External actors have significantly shaped recent history. Western military interventions failed to contain insurgencies and became symbols of external dominance. Sanctions and diplomatic disengagement, while intended to pressure juntas toward civilian rule, often reinforced more isolation and resentment. This created space for alternative partners. Russia expanded its influence through security-for-resources arrangements, offering immediate military support without governance conditions. China continued to deepen its economic presence through infrastructure and mineral investments, maintaining a low political profile. The United States has recently begun reassessing its approach, recognizing that disengagement has reduced influence without improving security outcomes.
This convergence of internal fragility and external rivalry risks locking the Sahel into prolonged instability. Competing security partnerships and extractive economic models transform the region into an arena of geopolitical competition rather than a partner in development.Undermining social cohesion and overwhelming already weak institutions. Humanitarian needs continue to rise, even as access becomes more restricted.
The persistence of violence in the Sahel is therefore not the result of a single failure or actor. It reflects accumulated disruptions: the destruction of adaptive governance systems, the imposition of rigid states, the entrenchment of authoritarian rule, and the conversion of natural wealth into a source of conflict. Terrorism and coups are symptoms rather than causes. History shows that stability in the Sahel has always depended on flexibility, inclusion, and negotiated coexistence. Any strategy that relies solely on military force or external patronage will reproduce the same crises under new labels.

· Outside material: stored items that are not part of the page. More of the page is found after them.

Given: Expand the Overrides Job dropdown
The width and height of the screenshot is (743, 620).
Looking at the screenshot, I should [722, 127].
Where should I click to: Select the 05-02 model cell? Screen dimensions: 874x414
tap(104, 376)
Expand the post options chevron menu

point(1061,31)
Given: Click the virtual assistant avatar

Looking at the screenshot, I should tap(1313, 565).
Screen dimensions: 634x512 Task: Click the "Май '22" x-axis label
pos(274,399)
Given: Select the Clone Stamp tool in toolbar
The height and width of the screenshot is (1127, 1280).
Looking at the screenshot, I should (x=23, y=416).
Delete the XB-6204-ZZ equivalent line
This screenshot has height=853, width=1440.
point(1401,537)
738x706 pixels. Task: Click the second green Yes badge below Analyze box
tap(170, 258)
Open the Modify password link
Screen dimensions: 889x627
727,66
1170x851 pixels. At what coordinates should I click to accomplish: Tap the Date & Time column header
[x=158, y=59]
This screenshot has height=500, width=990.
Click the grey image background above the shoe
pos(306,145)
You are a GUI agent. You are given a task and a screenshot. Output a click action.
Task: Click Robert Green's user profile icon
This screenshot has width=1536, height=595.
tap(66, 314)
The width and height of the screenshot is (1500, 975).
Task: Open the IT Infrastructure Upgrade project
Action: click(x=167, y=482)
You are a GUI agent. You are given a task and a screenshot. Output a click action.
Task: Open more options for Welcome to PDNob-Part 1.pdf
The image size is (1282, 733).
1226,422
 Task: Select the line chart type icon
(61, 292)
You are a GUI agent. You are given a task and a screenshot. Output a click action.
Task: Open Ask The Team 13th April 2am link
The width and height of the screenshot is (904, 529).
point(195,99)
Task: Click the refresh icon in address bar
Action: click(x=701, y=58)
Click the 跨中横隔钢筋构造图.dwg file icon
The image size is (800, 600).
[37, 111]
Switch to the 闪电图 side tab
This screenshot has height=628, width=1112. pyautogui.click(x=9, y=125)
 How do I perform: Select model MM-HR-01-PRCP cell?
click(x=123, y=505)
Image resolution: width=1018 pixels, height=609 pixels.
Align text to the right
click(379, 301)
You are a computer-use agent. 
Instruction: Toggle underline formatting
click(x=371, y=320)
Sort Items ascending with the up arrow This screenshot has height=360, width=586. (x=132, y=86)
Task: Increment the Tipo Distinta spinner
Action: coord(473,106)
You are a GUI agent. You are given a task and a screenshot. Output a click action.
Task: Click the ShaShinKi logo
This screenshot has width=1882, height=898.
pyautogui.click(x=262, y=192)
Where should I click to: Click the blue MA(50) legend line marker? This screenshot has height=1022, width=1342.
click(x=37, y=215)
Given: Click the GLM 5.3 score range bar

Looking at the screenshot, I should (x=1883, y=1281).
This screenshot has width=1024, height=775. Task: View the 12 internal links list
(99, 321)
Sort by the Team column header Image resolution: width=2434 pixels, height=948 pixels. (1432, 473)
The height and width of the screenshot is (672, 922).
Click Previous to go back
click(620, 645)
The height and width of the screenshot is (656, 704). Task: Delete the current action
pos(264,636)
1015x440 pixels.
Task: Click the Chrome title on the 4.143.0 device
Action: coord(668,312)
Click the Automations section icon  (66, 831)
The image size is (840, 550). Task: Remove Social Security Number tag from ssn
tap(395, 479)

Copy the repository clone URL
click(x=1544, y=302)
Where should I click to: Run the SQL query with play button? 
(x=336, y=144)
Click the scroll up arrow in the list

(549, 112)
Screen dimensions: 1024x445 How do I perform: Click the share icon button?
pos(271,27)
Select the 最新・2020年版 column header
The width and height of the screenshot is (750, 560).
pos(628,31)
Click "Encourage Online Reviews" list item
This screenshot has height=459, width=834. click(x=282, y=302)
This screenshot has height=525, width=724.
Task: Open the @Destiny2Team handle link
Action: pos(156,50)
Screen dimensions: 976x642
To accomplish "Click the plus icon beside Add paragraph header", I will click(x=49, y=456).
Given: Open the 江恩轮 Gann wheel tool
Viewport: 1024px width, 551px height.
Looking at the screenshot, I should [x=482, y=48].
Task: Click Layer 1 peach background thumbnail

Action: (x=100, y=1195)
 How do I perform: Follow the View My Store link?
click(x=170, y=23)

The region now stands at a decisive path, One path involves rebuilding governance around shared benefit, restoring trust between states and societies, and reintegrating the Sahel into continental and global systems on equitable terms. This would require political efforts, fair resource management, and investment in livelihoods suited to ecological realities. Another path risks deeper militarization, dependency on external security partners, and fragmentation along political and social lines. Sahel’s past demonstrates resilience and ingenuity. Whether that legacy can inform a modern political settlement remains the central question shaping its future.
What is happening in the Sahel is not so different from the Horn of Africa. Both regions were once deeply connected to global trade, learning, and political systems that managed diversity and harsh environments with a certain balance. Over time, colonial borders, outside interference, and weak post-independence governance broke those systems, replacing them with mistrust, militarized politics, and dependence on external actors. Today, the Horn faces the same choice as the Sahel: either rebuild governance that reflects shared interests, regional cooperation, and local realities, or continue down a path of fragmentation and permanent crisis. The African Union should move beyond statements and sanctions by leading real mediation, protecting constitutional order, and backing region-led development and security reforms instead of outsourced or foreign-driven fixes. Most importantly, the AU must treat the Sahel as a political and social crisis first, not just a battlefield, and act early before violence becomes the only language left.
The deeper question that hangs over both regions is this: if our past shows creativity, resilience, and adaptation, why has it shaped a present defined by instability, and how long will that unresolved past keep pushing our future further into uncertainty?